(Beginning of Given information)

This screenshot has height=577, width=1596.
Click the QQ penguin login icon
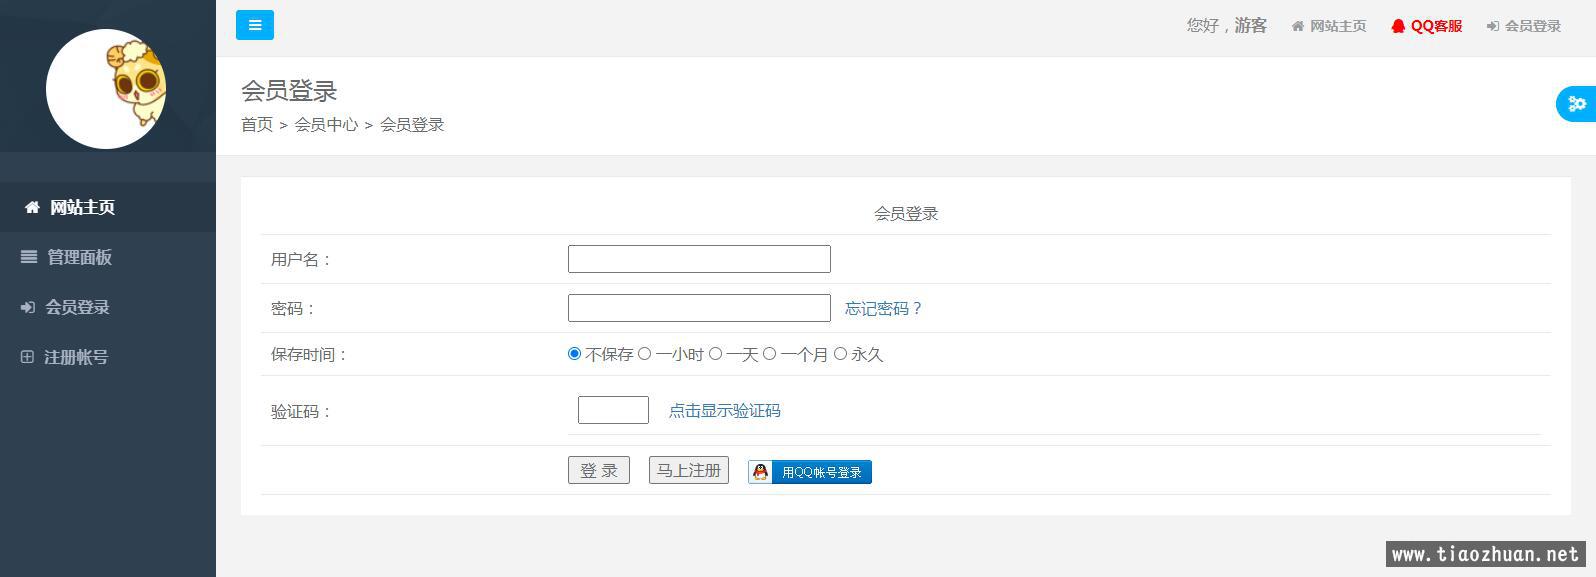coord(761,472)
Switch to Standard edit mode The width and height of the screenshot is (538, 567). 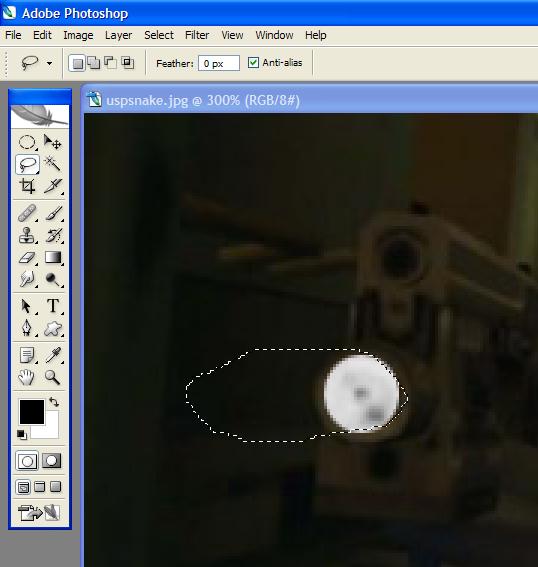pos(27,461)
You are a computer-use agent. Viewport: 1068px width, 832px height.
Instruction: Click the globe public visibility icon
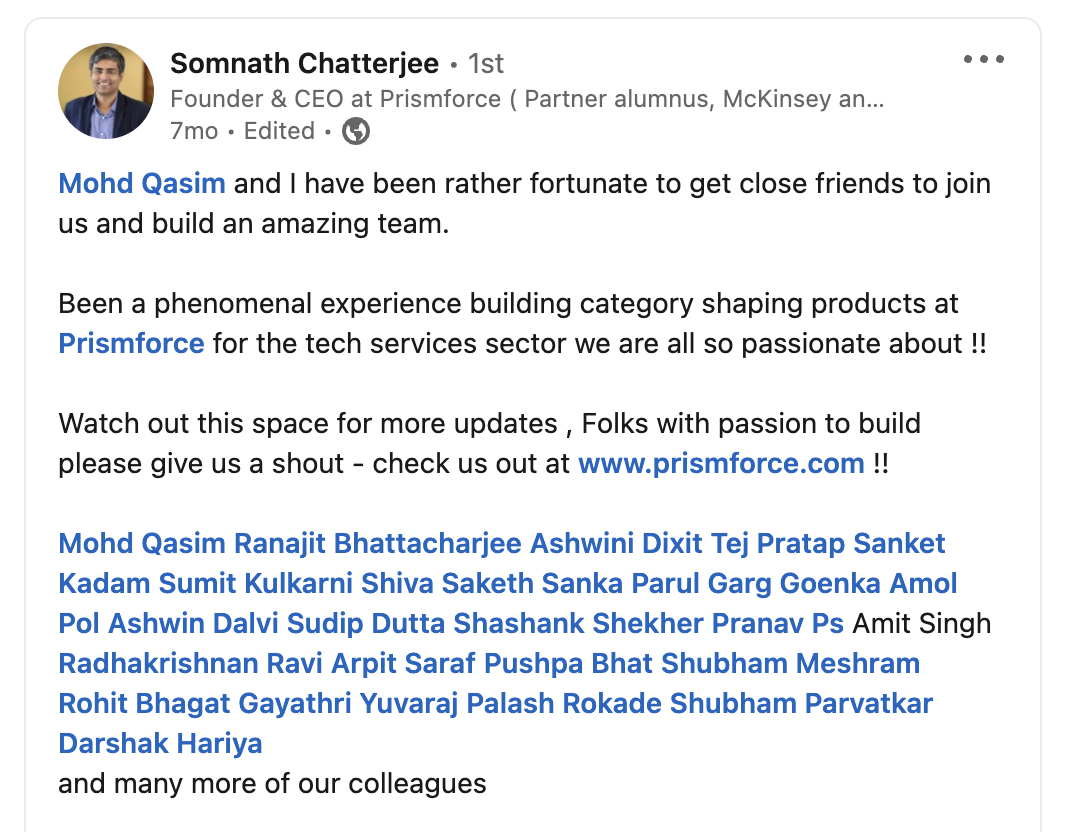[x=356, y=131]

(End of Given information)

Problem requirements | With every picture left out, print exactly the lines from the one containing "Instruction: Click the" through the final line of the material above.

Result for this task |
Instruction: Click the globe public visibility icon
[x=356, y=131]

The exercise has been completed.